Read Learn Live Podcast - Improve Yourself Through Literature
It was a wrong turn that changed everything. When Luma Mufleh—a Muslim, gay, refugee woman from hyper-conservative Jordan—stumbled upon a pick-up game of soccer in Clarkston, Georgia, something compelled her to join. The players, 11- and 12-year-olds from Liberia, Afghanistan, and Sudan, soon welcomed her as coach of their ragtag but fiercely competitive group. Drawn into their lives, Mufleh learned that few of her players, all local public school students, could read a single word. She asks, “Where was the America that took me in? That protected me? How can I get these kids to that America?”
Learning America traces the story of how Mufleh grew a group of kids into a soccer team and then into a nationally acclaimed network of schools for refugee children. The journey is inspiring and hard-won: Fugees schools accept only those most in need; no student passes a grade without earning it; the failure of any student is the responsibility of all.
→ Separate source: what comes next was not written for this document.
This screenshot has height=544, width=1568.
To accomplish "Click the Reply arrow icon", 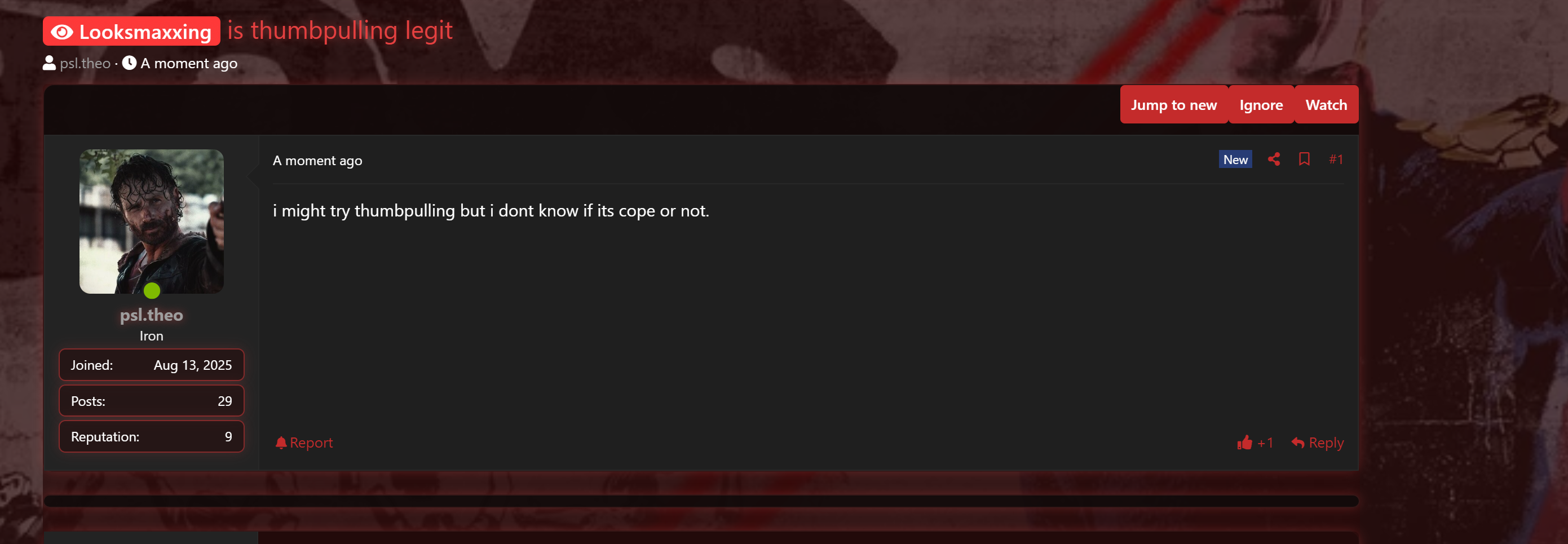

Soccer as a part of every school day is a powerful catalyst to heal trauma, create belonging, and accelerate learning. Finally, this gifted storyteller delivers provocative, indelible portraits of student after student making leaps in learning that aren’t supposed to be possible for children born into trauma–stories that shine powerful light on the path to educational justice for all of America’s most left-behind.
The post Learning America – Ep 96 with Luma Mufleh appeared first on Read Learn Live Podcast.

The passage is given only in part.